Tom Piper is a British theater designer who has captured the heart and soul of his nation this fall with a simple, eloquent and beautiful display of patriotism that combines pacifism with nationalism. The exhibit arrived at just the right moment for a nation ravaged by self-doubts on many fronts.
Collaborating with ceramic artist Paul Cummins, Tom Piper has filled the moat of the Tower of London with red ceramic poppies — 888,246, in all — one to commemorate each of the young boys who died fighting for the Commonwealth in World War I, which began 100 years ago this summer.
He called the exhibition “Blood Swept Lands and Seas of Red.”

Don Surber’s essay is touching not just because we mourn those who died, were wounded, and those who survived but who were forever marked.  This remembrance is important, as Mr. Surber points out, because it reminds us that the British and American people were once willing to recognize an enemy and fight, whether or not you agree that the fight against Germany in the second decade of the last century was warranted or wise.

And the people of Britain know — or should know — all this in a flash. That is what they see pouring out of the Tower of London: thousands of young men willing to die to make men free.
We are in a battle — in a War Against Islamic Militants — whether our weasel leaders, wish to recognize it or not. The Cold War also returned the moment Hillary Clinton hit that damned reset button.
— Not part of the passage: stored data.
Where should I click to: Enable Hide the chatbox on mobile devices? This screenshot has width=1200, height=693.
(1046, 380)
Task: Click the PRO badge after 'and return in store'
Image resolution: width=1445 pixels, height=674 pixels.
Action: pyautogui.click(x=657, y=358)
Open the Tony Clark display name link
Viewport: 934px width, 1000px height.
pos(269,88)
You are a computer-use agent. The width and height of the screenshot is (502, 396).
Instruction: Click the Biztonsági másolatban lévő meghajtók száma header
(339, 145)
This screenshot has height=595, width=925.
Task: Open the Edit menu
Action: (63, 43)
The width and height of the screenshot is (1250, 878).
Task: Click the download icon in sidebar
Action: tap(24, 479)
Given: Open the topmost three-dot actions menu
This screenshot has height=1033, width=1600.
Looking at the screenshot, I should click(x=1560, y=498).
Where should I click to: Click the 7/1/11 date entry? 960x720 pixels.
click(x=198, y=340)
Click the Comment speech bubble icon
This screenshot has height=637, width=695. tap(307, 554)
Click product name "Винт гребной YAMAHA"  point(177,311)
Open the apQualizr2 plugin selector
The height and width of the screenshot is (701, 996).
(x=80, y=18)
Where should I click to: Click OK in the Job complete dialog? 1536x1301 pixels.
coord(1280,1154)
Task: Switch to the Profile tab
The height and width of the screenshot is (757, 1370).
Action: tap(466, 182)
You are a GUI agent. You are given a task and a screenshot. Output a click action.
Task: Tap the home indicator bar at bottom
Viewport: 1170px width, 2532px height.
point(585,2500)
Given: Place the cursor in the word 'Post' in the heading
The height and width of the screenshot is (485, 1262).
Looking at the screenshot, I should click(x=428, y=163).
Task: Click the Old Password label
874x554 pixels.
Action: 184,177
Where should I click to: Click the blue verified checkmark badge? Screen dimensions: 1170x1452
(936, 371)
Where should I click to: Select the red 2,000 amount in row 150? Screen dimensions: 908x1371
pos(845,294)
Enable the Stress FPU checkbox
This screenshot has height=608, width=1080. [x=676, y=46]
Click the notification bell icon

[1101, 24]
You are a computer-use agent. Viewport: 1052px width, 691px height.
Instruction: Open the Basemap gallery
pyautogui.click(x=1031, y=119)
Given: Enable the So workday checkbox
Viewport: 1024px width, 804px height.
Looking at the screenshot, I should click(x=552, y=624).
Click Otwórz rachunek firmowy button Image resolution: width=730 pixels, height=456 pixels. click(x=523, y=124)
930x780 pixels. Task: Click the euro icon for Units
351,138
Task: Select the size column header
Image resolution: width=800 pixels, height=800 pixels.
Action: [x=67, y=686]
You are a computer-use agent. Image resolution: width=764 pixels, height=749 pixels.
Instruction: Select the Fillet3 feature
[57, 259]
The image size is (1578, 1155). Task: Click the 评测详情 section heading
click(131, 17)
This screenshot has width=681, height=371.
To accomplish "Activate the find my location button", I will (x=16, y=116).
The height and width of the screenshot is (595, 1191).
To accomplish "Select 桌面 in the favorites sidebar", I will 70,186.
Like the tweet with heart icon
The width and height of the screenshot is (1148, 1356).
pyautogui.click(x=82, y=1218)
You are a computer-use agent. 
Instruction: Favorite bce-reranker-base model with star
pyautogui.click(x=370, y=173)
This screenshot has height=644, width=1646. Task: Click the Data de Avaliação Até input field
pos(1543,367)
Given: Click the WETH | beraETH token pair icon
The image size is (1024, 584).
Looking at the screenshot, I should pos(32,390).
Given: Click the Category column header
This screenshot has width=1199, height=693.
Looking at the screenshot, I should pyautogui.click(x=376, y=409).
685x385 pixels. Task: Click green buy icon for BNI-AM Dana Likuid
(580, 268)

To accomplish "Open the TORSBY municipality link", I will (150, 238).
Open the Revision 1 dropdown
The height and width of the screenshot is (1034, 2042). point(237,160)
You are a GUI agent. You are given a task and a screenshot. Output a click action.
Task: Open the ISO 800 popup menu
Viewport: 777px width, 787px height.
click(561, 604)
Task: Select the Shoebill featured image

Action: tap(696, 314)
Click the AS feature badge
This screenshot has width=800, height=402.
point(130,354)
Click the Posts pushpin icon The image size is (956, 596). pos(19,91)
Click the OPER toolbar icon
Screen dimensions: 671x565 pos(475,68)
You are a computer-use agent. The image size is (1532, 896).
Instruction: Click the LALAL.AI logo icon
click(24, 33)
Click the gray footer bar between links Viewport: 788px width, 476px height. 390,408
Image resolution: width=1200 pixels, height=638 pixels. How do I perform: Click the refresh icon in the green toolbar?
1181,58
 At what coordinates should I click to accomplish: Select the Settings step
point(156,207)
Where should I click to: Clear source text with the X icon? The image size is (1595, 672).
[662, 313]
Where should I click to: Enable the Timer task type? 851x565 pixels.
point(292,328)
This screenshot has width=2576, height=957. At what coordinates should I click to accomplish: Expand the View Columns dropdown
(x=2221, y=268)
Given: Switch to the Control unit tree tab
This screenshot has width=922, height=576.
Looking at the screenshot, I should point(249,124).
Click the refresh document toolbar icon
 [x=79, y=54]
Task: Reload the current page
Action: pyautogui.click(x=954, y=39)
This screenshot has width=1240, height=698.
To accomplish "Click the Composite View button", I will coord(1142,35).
Sometimes it seems as if no movement on Earth has killed more people in war than the peace movement.
Along the Thames this weekend and for the rest of the month, the British people are gathering their strength to take up the battle again. Britain is choosing to be Great again. If history is correct, a Winston Churchill or Charles Martel will emerge. For Remembrance Day is not about the dead; like any funeral, it exists for the living.